*** Opening of Data for analysis ***

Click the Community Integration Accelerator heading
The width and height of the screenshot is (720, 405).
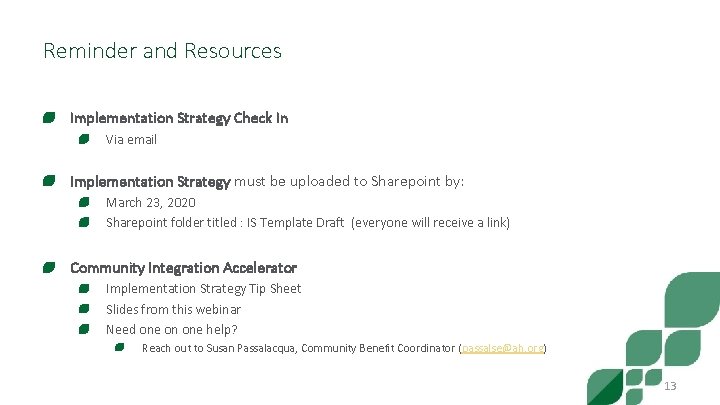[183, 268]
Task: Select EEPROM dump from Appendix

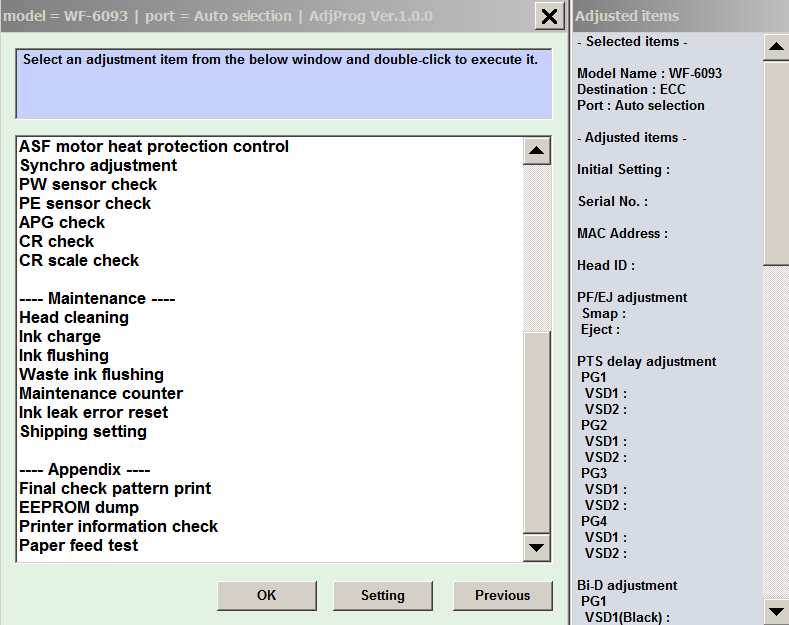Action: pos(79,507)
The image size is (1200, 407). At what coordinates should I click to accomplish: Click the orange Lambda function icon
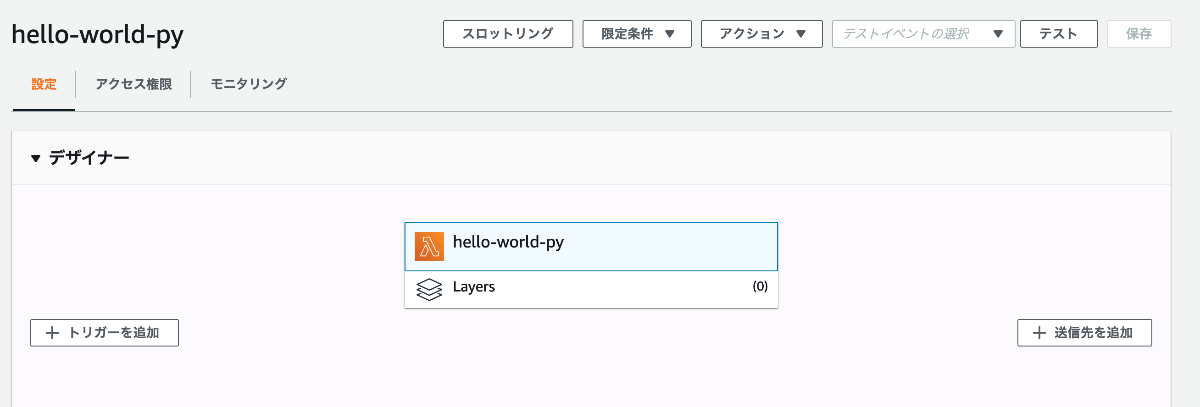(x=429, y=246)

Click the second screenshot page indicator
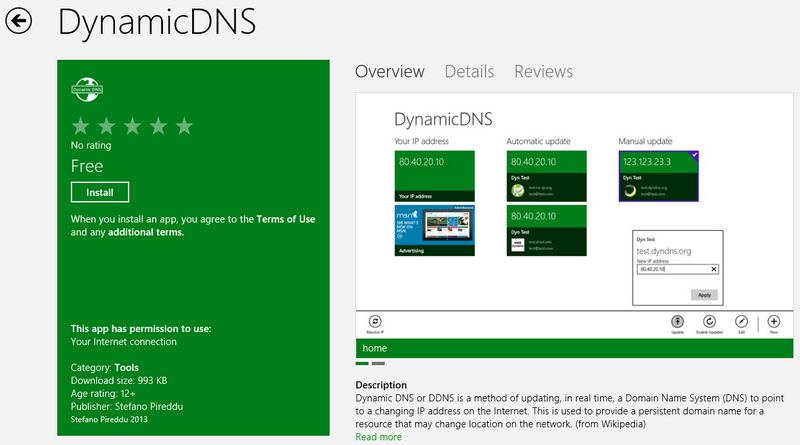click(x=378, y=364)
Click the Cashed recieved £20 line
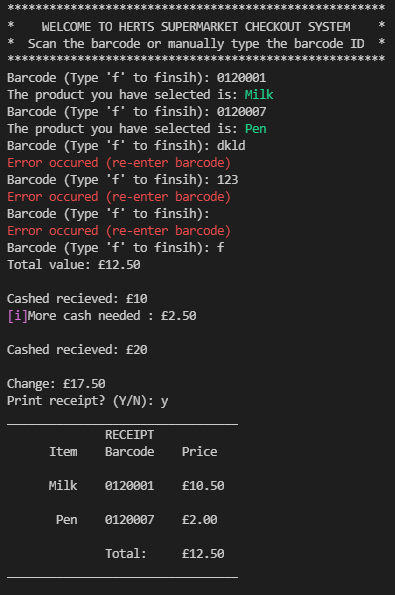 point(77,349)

*** Close of Data for analysis ***

**Your instructions**
Pictures are to be omitted. Output verbatim only the lines from the one holding "Task: Select EEPROM dump from Appendix" through the end of the material, both included.

**Result of the exercise**
Task: Select EEPROM dump from Appendix

Action: pos(79,507)
The image size is (1200, 407). At what coordinates should I click to accomplish: Click the orange Lambda function icon
(x=429, y=246)

Click the second screenshot page indicator
click(x=378, y=364)
Click the Cashed recieved £20 line
 point(77,349)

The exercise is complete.